In controlled clinical research, Wiese et al. (2016) found that variations in serum FAs related to proinflammatory tissue cytokines in persons with UC. According to the study, FAs may influence cytokine production and function as immunomodulators in ulcerative colitis.

In controlled clinical research, Scaioli et al. (2015) used EPA-FFA supplements to treat UC and CD patients. The study supported the promise of EPA-FFA as a long-term therapy by showing quick incorporation of EPA into plasma phospholipids, reduction in relative ω6 PUFA level, and overall tolerance to the agent. A multi-centre prospective cohort research by Chan et al. (2014) with healthy participants showed a statistically significant inverse connection between the development of CD and dietary consumption of docosahexaenoic acid (DHA) [4].

In a prospective cohort research including women, Ananthakrishnan et al. (2014) found no correlation between the consumption of ω6 and ω3 with the chance of developing CD or UC. On the other hand, UC incidence was shown to be linked with high long-term consumption of trans-unsaturated FAs.

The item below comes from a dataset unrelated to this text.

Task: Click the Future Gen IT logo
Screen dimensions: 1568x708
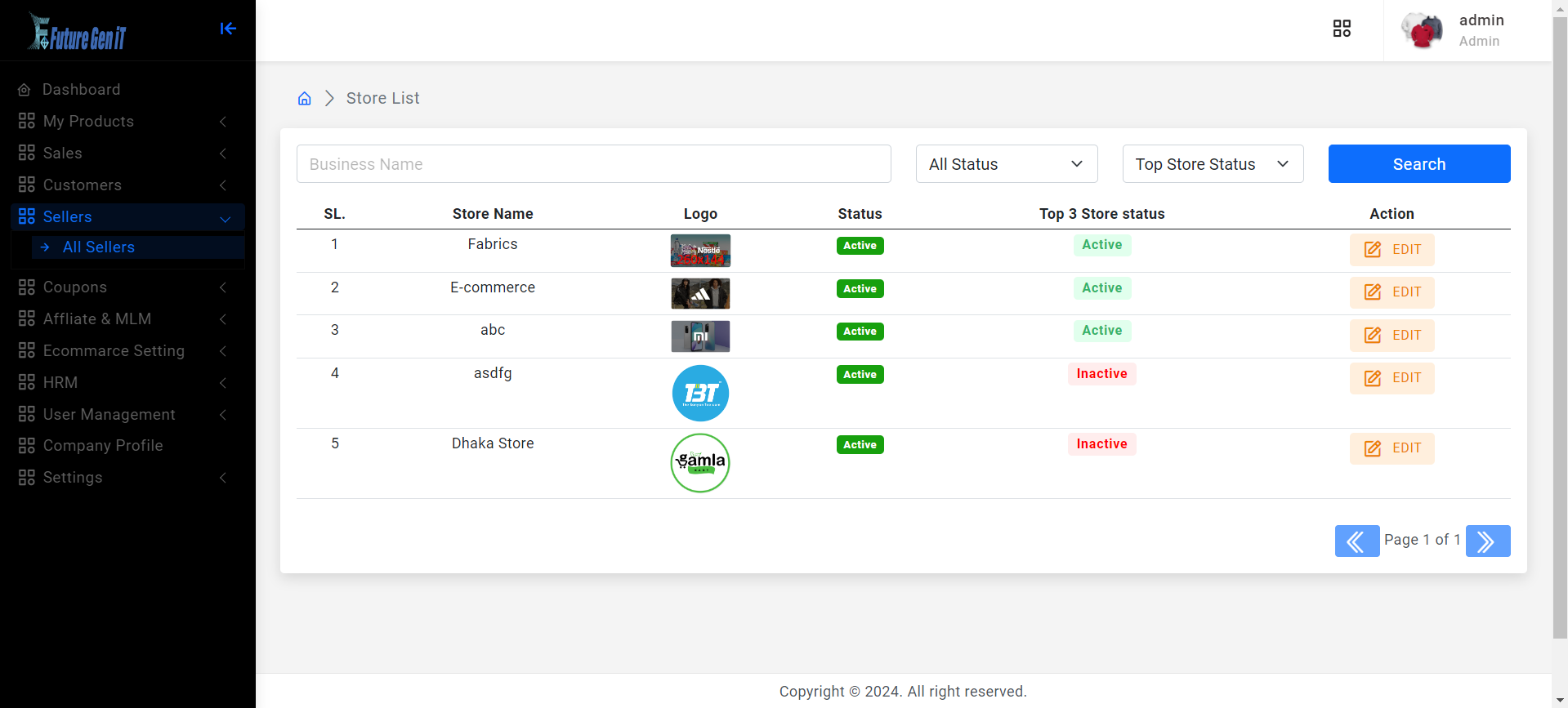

In a randomized controlled experiment involving children diagnosed with CD, Costea et al. (2014) found that certain gene variations and a greater dietary ratio of ω6/ω3 enhanced susceptibility to CD development.

Colonic mucosa samples from UC patients and controls were studied by Pearl et al. (2014), who found correlations between FA levels and the degree of inflammation. The study's recommendation for a possible therapeutic target was to alter FA metabolism.

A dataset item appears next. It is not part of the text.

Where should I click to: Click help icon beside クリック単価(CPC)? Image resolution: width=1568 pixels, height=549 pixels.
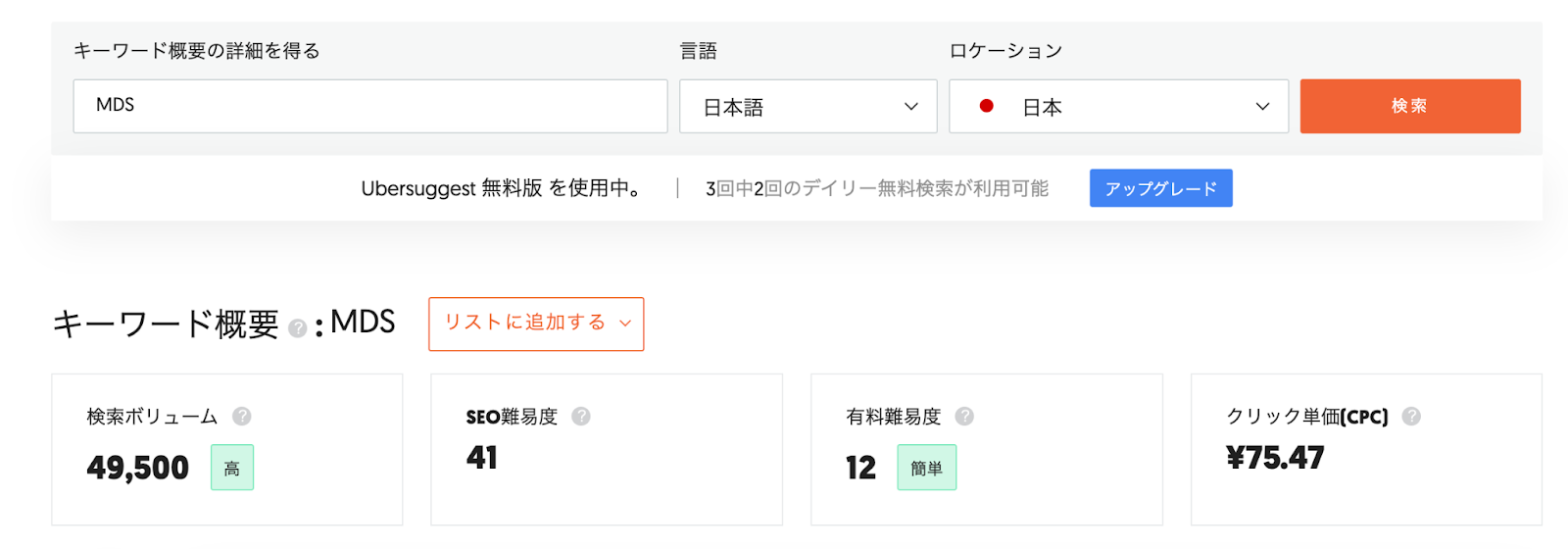(1411, 417)
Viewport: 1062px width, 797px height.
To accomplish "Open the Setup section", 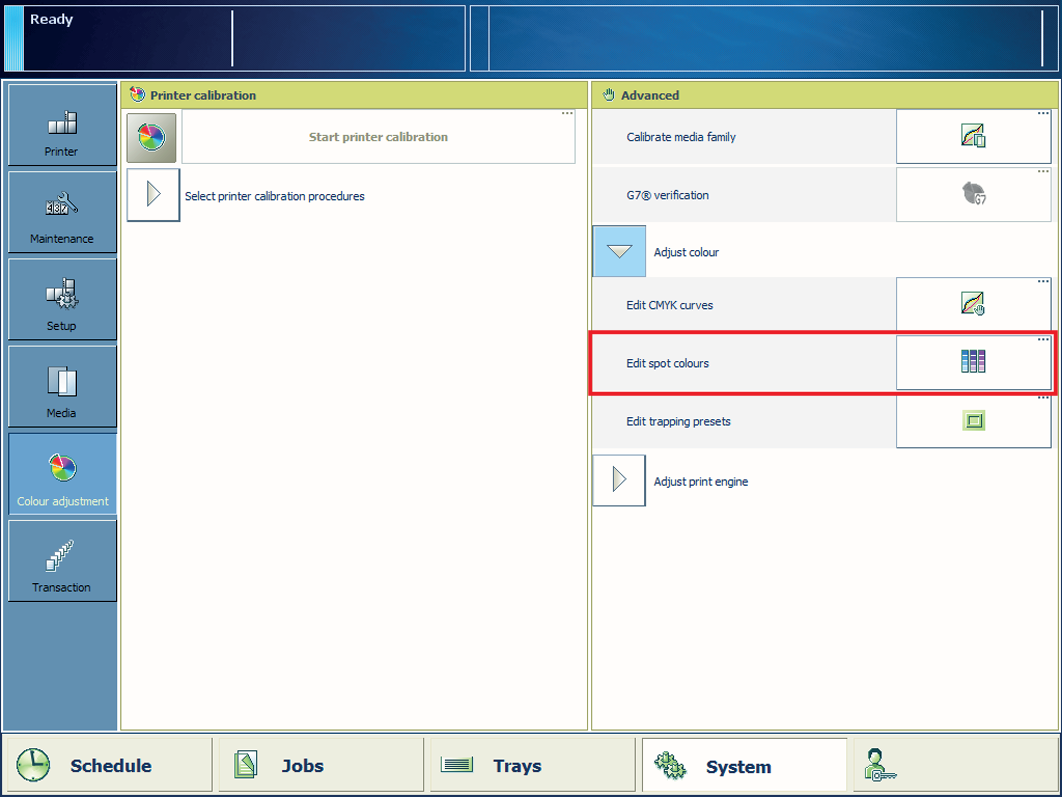I will click(x=62, y=300).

A double-blind, placebo-controlled experiment with CD patients was carried out by Bassaganya-Riera et al. (2012), and the results showed that supplementing with conjugated linoleic acid decreased the production of pro-inflammatory cytokines, enhanced quality of life, and decreased disease activity [4].

In a randomized controlled study with patients with CD, Wiese et al. (2011) showed that a dietary supplement enhanced with antioxidants, prebiotics, and fish oil improved several health indicators, indicating that it may be used as an adjuvant in CD treatment.

In an open trial involving UC patients, Grimstad et al. (2011) found that dietary PUFAs from salmon decreased inflammatory and clinical indicators, suggesting advantages in mild UC. In a controlled clinical experiment, Uchiyama et al. (2010) found that using an ω3 food exchange table as part of a nutritional intervention changed the FA composition and affected the clinical activity of IBD patients [4].

Taken together, these studies suggest that omega-3 FAs, especially EPA and DHA, may be able to control inflammation and the activity of the illness in individuals with IBD. The research sheds light on how these FAs affect several indicators, including cytokines, mucosal inflammation, and clinical remission. Even if some trials yield encouraging outcomes, the differences in patient characteristics, doses, and formulations highlight the need for more large-scale research to draw more reliable findings. Research on the function of omega-3 FAs in IBD is still in its early stages, with possible therapeutic implications.